What’s In a Noodle?

March is National Noodle Month. There are endless varieties of noodles consumed around the world. As always, each culture enjoys noodles and noodle dishes differently. Noodles are commonly made from rice, wheat, or buckwheat flour. But don’t be surprised to see noodles made from root vegetables like yams or from seaweed and mung bean starch. Noodles are found in soups, salads, stir fries, side dishes, and in main courses and desserts.

Often used interchangeably, the traditional noodle is related to pasta, but the two foods are not the same.

  • The flour used to make noodles is a finer flour (or a variety of different flours) in comparison to traditional pasta that is made from a heavier, denser flour.
  • Salt, an essential ingredient in noodles, adds flavor and makes the noodle dough more flexible. Pasta does not require salt but may be added while cooking.
  • Pasta is typically cooked in boiling water and served up hot in different sauces, often linked to Italian dishes. Noodles may be cooked in water or in a broth and can be transformed into multicultural recipes from one dish to the next. Enjoy a comforting cup of Chicken Noodle Soup or warm up with a hot bowl of Beef Pho with Rice Noodles.

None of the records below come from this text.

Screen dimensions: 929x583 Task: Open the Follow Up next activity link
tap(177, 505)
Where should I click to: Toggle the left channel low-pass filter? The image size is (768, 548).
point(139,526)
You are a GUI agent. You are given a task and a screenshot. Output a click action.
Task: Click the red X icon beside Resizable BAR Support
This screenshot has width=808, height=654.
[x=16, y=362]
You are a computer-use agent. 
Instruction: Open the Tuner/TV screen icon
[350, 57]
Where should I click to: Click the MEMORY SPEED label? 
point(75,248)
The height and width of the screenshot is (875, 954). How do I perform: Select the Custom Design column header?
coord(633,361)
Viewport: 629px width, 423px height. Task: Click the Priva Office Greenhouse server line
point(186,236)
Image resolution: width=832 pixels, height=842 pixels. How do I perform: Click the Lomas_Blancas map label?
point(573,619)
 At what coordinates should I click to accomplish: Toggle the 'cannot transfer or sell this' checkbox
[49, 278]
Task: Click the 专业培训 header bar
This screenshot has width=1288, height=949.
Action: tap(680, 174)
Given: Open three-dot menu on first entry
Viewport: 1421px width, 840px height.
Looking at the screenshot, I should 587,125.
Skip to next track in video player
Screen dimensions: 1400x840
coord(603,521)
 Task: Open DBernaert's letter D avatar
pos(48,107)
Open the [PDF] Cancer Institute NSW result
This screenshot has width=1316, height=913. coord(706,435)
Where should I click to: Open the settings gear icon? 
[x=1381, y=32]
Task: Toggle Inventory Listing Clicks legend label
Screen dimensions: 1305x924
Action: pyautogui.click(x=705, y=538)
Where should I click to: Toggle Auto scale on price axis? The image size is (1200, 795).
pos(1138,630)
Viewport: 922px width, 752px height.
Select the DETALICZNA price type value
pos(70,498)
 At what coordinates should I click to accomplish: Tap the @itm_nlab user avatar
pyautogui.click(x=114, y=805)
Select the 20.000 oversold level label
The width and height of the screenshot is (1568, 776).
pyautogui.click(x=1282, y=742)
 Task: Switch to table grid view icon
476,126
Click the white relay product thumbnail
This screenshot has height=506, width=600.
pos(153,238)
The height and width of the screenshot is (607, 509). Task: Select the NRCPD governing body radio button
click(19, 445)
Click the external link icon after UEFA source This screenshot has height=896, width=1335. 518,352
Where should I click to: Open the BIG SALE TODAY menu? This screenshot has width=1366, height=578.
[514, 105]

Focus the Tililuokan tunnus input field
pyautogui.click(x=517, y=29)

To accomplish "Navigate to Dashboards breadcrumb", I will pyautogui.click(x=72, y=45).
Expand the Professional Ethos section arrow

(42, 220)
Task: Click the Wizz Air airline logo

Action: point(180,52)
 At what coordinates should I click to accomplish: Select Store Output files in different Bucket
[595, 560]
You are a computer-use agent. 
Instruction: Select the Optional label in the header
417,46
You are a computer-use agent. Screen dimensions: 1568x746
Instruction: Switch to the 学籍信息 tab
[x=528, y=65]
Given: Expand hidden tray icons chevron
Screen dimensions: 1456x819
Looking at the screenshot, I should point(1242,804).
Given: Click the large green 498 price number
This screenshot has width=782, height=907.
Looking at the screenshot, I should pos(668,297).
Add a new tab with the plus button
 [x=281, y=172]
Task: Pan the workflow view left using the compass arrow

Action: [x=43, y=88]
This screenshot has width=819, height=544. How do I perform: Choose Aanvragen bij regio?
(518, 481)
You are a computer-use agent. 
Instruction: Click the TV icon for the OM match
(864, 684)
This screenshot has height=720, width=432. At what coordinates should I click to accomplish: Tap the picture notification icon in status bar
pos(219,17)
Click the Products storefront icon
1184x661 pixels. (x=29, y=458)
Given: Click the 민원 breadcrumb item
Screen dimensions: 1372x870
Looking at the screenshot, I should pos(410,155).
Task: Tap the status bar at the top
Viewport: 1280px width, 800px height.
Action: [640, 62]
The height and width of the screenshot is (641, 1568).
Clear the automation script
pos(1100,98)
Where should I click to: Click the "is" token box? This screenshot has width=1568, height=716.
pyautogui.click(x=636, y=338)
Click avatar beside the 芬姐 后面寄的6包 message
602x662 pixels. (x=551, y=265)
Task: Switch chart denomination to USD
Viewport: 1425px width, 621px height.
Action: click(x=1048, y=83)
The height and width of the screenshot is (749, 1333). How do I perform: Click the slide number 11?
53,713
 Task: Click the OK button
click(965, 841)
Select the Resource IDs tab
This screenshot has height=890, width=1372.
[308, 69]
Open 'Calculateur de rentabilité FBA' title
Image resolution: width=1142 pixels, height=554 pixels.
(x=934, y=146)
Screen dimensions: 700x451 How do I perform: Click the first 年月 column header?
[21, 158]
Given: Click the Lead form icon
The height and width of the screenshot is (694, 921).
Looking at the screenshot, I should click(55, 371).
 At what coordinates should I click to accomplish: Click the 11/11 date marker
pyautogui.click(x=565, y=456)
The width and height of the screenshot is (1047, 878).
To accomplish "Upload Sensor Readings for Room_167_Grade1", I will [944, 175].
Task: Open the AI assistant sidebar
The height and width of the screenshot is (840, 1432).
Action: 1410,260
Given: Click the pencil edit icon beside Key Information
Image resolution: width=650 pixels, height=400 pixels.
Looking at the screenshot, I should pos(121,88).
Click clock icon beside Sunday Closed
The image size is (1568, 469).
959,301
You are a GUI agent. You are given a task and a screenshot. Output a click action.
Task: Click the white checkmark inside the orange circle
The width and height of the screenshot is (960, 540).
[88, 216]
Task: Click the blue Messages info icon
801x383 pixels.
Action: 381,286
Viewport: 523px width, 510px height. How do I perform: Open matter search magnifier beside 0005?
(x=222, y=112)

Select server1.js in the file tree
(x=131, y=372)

As our tastes evolve, combined with the never-ending efforts to manage weight and eat healthy, noodles have become more adaptable. Vegetable based noodles have become an indispensable ingredient in many dishes, contributing to a higher intake of fiber and a variety of nutrients.

Noodle this:

  • Spaghetti squash is an excellent noodle substitute. Easy to prepare, simply prick the squash in several places with a fork, then bake it for 20-45 minutes at 350° F. Once cooked, separate the flesh with a fork into strings which resemble spaghetti noodles. Try this Garlic Spaghetti Squash or this tasty Shrimp Spaghetti Squash dish.
  • So many vegetables can be spiralized with a modest, inexpensive kitchen tool. From zucchini and squash to beets, carrots, cucumbers, and potatoes. Spiralize your own veggies or pick up ready-to-use veggie noodles in the produce department at McCaffrey’s. Either way, try your hand with this Zucchini Noodles with Creamy Avocado Pesto recipe.
  • Even cabbage can be used as a noodle substitute. Use whole cabbage leaves in place of lasagna or chop cabbage into thin noodles and use in soups, pad thai, or lo mein.
  • Shirataki noodles, also referred to as miracle noodles, are a popular, low carb alternative to pasta because they have so few calories. The long, white vegetable-based noodles have been a staple in Japan and China for centuries. Shirataki noodles are easy to prepare. Simply unpack and rinse them well under hot running water to remove the liquid, warm them up and add a sauce. Alternatively, heating the noodles in a skillet will remove some of the excess water, creating a more noodle-like texture.

National Noodle Month is fun and encourages creativity to incorporate noodles into all kinds of different meals.